This magnificent 'Roman' serving-table designed for the display of silver and plate in a banqueting room, is a masterpiece of Irish 18th century craftsmanship. The profile medallion of a Roman worthy, celebrating Roman virtue, may be based on a Grand Tour souvenir gem and the table is undoubtedly the pair to the one at Temple Newsam House, Leeds which has the same profile head but facing the other way (C. Gilbert, op. cit, vol. II, fig. 449).
The profile medallion is a motif that appears occasionally in Irish wood carving of the 18th century. The frieze in Iveagh House, Dublin, set into the grandiloquent 19th century staircase is almost certainly 18th century and from the great carver John Houghton's workshop. Putti, acanthus and birds frame a medallion of a Roman worthy. Another medallion, probably of a young student or philosopher, centres a pedimented chimneypiece on the ground floor of The Provost's House, Trinity College Dublin. It is displayed below swagged drapery tied with rope, while a profile bust of a laurel-wreathed Roman appears on a medallion centring the apron of a bureau-cabinet at Glin Castle, Co. Limerick (see The Knight of Glin, Irish Furniture, The Irish Heritage Series, vol. 16, Dublin, 1978, p. 33, fig. 32. and forthcoming book The Knight of Glin and J. Peill, Irish Furniture). A side table, with a medallion of the head of a Roman flanked by oak-swags and with a trelliswork ground, was sold by the McGrath family, Cabinteely House, Co. Dublin, 5-6 November 1984, lot 99.

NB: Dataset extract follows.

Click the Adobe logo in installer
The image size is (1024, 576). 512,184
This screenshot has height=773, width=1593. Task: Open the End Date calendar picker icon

An inventory of Lawrence Delamain's house in Cork, taken in 1763, lists in the front parlour a mahogany dining-table, a marble table, a card- table, chairs with leather seats and brasss fittings for wall lights, all no doubt designed to impress his clientele as he was a teacher of dancing (T. Barnard, Making the Grand Figure, Lives and Possessions in Ireland, 1641-1770, London, 2004, p. 112). No doubt the marble table referred to a table similar to the present lot.